2. Semantic Module Errors: Issues in entity matching, extraction, and header mapping.
3. LLM Errors: The LLM occasionally failed to provide correct answers despite having the necessary context.
4. Dataset Issues: Ambiguous questions or anomalies in the dataset.
Conclusion
ODYSSEY introduces a zero-shot, fine-tuning-free approach for Table-Text QA, leveraging a Hybrid Graph to efficiently navigate multi-hop reasoning across structured and unstructured data. The system achieves state-of-the-art performance while significantly reducing token usage, making it a scalable solution for real-world applications. Future work could explore extending the approach to multi-modal datasets (e.g., images, videos) and improving entity-matching capabilities.
Limitations
1. Processing Time: The system incurs slightly more processing time than zero-shot baselines due to additional LLM calls and graph traversal.
2. Dependence on LLM Capabilities: Performance is tied to the capabilities of the underlying LLM, which may evolve over time.
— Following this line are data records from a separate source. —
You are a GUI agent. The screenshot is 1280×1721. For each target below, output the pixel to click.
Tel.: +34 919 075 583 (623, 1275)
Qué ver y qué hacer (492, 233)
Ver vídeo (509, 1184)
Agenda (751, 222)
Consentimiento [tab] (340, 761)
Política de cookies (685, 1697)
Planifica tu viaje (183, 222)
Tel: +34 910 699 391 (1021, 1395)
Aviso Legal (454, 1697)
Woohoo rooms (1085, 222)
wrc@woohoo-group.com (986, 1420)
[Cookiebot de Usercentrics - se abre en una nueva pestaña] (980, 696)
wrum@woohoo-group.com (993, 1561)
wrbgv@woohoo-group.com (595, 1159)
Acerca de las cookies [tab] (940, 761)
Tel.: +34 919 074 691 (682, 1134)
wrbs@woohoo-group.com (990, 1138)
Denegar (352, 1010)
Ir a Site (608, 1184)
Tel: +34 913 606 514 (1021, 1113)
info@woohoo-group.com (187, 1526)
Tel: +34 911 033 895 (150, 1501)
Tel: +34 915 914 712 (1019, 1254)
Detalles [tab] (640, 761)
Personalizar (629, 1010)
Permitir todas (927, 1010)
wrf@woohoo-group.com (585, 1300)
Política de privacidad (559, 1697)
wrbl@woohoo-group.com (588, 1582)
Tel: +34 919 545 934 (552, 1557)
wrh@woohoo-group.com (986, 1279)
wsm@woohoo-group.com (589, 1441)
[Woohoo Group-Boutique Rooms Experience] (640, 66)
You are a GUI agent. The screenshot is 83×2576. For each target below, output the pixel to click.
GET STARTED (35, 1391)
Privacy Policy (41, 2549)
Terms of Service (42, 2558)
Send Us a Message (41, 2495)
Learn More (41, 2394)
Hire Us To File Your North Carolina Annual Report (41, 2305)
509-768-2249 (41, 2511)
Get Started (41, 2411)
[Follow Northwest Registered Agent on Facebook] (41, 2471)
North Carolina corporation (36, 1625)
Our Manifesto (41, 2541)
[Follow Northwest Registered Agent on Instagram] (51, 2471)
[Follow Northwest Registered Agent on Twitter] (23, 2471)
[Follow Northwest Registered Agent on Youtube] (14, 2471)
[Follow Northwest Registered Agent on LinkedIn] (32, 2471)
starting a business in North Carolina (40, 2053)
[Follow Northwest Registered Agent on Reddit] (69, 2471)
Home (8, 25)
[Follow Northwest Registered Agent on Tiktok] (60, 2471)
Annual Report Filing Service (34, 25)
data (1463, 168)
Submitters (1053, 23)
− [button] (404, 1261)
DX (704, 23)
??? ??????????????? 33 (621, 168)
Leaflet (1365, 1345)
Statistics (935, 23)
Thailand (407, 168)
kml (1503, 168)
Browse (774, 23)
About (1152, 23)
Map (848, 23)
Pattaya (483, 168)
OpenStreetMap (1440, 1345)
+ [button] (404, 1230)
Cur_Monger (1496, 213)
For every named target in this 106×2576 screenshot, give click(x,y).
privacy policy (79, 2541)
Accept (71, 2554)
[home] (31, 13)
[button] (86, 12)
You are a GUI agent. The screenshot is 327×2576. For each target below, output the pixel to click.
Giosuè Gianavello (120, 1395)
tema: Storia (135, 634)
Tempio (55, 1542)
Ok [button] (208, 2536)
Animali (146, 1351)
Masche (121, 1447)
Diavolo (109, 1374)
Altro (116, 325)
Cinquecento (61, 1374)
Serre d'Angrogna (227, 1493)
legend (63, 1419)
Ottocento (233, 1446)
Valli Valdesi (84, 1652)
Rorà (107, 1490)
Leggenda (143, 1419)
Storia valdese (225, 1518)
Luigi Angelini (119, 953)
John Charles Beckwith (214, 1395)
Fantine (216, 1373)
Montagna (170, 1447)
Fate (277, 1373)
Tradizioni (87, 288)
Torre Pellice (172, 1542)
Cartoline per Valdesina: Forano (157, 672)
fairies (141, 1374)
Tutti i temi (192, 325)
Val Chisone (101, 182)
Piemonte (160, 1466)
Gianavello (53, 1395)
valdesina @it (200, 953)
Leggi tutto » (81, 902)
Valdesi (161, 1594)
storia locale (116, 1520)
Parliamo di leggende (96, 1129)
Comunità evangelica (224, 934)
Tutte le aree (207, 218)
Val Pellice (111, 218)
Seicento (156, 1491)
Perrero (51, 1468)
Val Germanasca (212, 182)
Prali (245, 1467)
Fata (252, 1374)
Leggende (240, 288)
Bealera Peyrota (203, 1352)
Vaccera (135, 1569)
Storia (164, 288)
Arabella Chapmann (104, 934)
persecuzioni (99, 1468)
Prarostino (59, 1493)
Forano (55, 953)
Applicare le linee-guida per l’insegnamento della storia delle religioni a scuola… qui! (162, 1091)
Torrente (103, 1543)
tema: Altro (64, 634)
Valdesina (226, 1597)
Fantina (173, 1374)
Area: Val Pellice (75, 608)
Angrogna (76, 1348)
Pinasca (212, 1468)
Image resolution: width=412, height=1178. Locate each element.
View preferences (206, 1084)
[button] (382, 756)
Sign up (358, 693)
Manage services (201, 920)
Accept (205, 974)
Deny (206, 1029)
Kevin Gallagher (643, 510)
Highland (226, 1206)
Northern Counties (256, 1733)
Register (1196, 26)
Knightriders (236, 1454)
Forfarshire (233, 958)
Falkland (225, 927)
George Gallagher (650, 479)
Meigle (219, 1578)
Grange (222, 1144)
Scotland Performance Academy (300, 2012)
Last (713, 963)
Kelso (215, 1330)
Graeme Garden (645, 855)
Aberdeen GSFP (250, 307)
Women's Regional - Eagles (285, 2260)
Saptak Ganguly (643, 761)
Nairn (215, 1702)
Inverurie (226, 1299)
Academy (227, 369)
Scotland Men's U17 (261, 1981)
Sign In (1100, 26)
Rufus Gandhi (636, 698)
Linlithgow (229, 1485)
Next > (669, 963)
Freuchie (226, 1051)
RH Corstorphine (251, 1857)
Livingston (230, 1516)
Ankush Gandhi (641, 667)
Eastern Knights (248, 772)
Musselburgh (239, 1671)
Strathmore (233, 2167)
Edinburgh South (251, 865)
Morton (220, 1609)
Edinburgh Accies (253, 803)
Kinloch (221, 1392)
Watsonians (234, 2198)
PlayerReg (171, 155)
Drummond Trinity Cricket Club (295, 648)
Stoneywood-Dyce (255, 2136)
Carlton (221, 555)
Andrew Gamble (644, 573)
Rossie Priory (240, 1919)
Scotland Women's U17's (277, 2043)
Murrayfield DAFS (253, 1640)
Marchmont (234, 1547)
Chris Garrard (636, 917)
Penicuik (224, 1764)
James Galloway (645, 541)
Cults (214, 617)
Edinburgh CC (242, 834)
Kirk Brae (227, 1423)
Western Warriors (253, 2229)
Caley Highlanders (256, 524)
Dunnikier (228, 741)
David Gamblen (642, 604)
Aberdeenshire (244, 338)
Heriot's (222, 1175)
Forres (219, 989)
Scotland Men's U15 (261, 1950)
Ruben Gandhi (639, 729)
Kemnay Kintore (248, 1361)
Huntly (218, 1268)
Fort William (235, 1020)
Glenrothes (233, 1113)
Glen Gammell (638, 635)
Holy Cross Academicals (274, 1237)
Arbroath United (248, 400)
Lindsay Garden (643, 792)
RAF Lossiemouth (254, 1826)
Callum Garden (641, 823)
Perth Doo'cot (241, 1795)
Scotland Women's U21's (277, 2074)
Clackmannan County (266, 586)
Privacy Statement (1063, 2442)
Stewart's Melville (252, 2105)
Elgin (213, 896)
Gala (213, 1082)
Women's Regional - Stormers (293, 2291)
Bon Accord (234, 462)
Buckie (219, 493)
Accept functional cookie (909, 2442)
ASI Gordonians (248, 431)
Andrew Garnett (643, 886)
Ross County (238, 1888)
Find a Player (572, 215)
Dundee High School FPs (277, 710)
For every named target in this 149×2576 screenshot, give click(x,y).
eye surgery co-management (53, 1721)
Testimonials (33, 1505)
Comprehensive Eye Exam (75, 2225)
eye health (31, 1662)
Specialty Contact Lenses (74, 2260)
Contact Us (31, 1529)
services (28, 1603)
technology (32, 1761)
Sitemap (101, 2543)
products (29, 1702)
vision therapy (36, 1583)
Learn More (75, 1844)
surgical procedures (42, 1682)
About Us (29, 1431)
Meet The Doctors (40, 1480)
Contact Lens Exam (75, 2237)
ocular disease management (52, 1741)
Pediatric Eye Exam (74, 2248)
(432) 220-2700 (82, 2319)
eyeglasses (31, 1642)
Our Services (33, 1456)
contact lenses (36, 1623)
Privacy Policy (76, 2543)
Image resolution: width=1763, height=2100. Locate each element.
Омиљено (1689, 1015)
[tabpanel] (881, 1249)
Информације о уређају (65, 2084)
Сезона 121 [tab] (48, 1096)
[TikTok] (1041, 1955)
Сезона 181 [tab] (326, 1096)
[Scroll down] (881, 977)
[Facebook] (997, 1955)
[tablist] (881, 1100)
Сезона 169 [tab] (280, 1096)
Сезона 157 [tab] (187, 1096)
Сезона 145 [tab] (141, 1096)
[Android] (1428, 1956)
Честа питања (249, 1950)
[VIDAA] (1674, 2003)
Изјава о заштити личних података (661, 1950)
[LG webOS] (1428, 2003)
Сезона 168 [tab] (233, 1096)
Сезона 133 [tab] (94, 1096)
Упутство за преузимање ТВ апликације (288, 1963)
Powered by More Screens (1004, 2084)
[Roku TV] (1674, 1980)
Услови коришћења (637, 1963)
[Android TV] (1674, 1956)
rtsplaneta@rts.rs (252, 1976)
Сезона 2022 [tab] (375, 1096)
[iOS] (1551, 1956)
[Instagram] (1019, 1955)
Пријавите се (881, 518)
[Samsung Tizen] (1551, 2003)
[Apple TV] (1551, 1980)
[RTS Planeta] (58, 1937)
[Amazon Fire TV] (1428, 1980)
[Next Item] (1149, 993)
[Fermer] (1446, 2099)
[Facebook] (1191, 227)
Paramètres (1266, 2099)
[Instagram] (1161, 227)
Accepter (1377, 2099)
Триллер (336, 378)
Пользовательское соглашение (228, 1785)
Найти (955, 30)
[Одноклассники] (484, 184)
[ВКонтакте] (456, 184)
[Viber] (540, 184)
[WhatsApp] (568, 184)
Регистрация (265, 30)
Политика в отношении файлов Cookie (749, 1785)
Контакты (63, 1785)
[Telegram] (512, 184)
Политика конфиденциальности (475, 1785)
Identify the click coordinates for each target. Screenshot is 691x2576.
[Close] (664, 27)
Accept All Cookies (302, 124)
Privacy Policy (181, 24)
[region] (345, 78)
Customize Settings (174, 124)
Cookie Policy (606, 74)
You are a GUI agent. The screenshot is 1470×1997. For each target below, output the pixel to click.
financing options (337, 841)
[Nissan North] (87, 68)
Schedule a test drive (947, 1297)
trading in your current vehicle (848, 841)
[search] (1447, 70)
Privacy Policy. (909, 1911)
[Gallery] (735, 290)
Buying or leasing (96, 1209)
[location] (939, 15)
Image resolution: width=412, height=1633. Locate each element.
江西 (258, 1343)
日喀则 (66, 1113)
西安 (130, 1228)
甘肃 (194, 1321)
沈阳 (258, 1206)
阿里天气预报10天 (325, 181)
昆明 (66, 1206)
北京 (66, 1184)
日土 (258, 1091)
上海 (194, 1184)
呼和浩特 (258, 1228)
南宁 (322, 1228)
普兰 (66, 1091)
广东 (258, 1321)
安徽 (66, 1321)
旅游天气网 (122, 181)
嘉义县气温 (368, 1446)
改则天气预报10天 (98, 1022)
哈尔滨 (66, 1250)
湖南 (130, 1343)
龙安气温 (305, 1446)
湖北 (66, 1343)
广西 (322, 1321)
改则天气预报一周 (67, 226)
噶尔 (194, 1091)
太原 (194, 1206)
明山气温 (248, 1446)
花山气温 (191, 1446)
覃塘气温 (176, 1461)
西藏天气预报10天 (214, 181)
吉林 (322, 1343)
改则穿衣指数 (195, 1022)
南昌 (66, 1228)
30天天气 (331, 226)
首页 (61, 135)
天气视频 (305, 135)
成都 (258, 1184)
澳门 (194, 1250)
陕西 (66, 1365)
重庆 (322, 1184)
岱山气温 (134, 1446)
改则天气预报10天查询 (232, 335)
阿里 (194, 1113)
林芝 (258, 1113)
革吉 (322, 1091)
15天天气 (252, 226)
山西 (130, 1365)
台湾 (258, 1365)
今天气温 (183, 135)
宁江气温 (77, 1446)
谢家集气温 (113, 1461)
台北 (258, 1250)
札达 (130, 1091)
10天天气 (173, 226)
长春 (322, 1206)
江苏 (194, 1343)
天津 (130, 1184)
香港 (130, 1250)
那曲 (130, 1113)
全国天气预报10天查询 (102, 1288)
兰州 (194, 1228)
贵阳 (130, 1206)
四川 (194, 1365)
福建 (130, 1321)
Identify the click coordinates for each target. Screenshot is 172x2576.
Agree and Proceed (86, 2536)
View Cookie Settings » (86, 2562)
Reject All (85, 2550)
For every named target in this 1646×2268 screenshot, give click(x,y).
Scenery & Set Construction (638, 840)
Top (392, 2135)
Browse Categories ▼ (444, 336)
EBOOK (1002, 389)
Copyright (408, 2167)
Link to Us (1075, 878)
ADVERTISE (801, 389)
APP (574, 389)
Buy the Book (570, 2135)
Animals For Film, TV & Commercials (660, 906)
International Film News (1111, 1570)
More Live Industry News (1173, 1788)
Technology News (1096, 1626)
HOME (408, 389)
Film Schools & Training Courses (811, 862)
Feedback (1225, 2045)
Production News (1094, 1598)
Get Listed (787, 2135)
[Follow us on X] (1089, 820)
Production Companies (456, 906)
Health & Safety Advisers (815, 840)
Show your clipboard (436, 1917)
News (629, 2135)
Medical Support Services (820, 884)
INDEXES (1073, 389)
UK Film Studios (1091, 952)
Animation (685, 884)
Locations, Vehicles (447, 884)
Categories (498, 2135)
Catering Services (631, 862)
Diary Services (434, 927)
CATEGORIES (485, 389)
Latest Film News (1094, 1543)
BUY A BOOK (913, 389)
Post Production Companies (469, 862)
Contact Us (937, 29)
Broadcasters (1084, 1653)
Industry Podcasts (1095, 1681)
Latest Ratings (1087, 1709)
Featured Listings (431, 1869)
3. Scope: The current implementation is limited to Table-Text data, but the approach could be extended to other multi-modal datasets.
Key Takeaways
- Efficiency: ODYSSEY reduces token usage by up to 53%, making it cost-effective for large-scale QA tasks.
- Performance: It achieves SoTA results on Hybrid-QA and OTT-QA, outperforming fine-tuned models in some cases.
- Scalability: The zero-shot, fine-tuning-free approach makes it adaptable to various domains without the need for expensive labeled data.